Reading Notes for Unit 2


1.2
Build inverted index:
There are 4 major steps of building an inverted index.
1)      Collect the document s to be indexed;
2)      Tokenize the text, turning each document into a list of tokens;
3)      Do linguistic preprocessing;
4)      Index the documents.
Input to indexing : A list of normalized tokens for each document ( a list of pairs of term and docID).
Core indexing step: sorting the list so that the terms are alphabetical.
Inverted index structure is the most efficient structure for supporting ad hoc text search.
 


2
1, Define the basic unit of a document and define character sequence:
Convert byte sequence into linear sequence of characters. The first step would be to determine encoding.
Appropriate indexing granularity is essential.
 2, Determine the vocabulary of terms using tokenization and linguistic preprocessing:
1)      Tokenization:
Major question of it is what are the correct tokens to use.
It requires the language of the document to be known. Handling hyphens can be complex and splitting on white space can split what should be regarded as a single token. And each new language presents some new issues.
2)      Dropping common terms: stop words
Some extremely common words appear to be of little value in helping select documents matching a user need.
To determine a stop list is to sort the terms by collection frequency. And a lot of time not indexing stop words does little harm.
3)      Normalization:
Token normalization
Remove characters like hyphens or maintain relations between unnormalized tokens.
Some issues: Accents and diacritics; Capitalization/ case-folding; Other issues in English; Other languages.
4)      Stemming and lemmatization:
It would be useful for a search for one of these words to return documents to return documents that contain another word in the set.  The goal of stemming and lemmatization is to reduce inflectional forms or just change words to base form.
 

3, How to process posting list intersection in sublinear time?
Skip list: segmenting postings lists with skip pointers. This allow us to avoid processing parts of the postings list that will not figure in the search results.
Where do we place skips? A simple heuristic for placing skips is to use P0.5 evenly-spaced skip pointers. Building effective skip pointers is easy if an index is relatively static.
 4, To process two-word phrase queries, we treat each biword as a vocabulary term. Longer phrases can be processed by breaking them down.
Rather than byword index, positional index is most commonly employed. We still need to access the inverted index entries for each distinct term. Rather than simply checking that both terms are in a document, we need to check that their positions of appearance in the document are compatible with the phrase query being evaluated.
Combination schemes: The strategies of byword indexes and positional indexes can be fruitfully combined. A combination strategy uses a phrase index or just a byword index for certain queries and uses a positional index for other phrase queries.
 


3
1, The data structure to be used in vocabulary lookup operation is dictionary.
Two broad classes of solutions: hashing and search trees.

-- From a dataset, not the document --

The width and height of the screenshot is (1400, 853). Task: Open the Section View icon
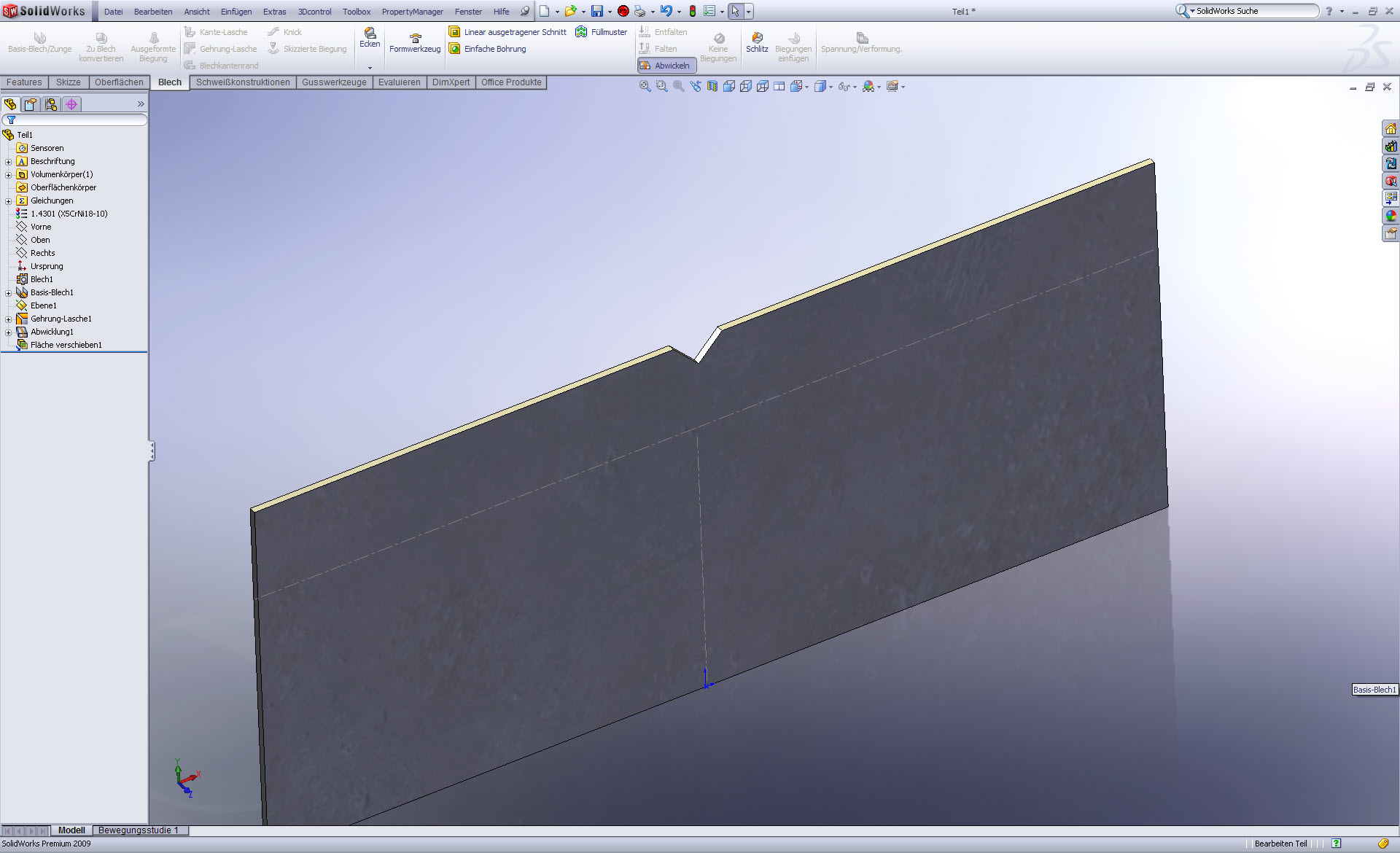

2, Two techniques to handle wildcard queries:
permuterm indexes: To find m*n, try n$m* and $ is the end  single. However this takes too much space.
 k-gram indexes: To find re*ve, issue the Boolean query $re AND ve$.

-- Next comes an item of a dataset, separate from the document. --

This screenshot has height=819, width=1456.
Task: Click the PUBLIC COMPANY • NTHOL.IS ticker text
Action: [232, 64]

3, Two steps to correct spelling errors in queries (isolated-term correction): the 1st based on edit distance and 2nd based on k-gram overlap. The definition of edit distance: the minimum number of edit operations required to transform s1 into s2.
Context sensitive spelling correction: enumerate corrections of each of the three query terms.


4,  Phonetic correction: for each term, generate a “phonetic hash” so that similar-sounding terms hash to the same value.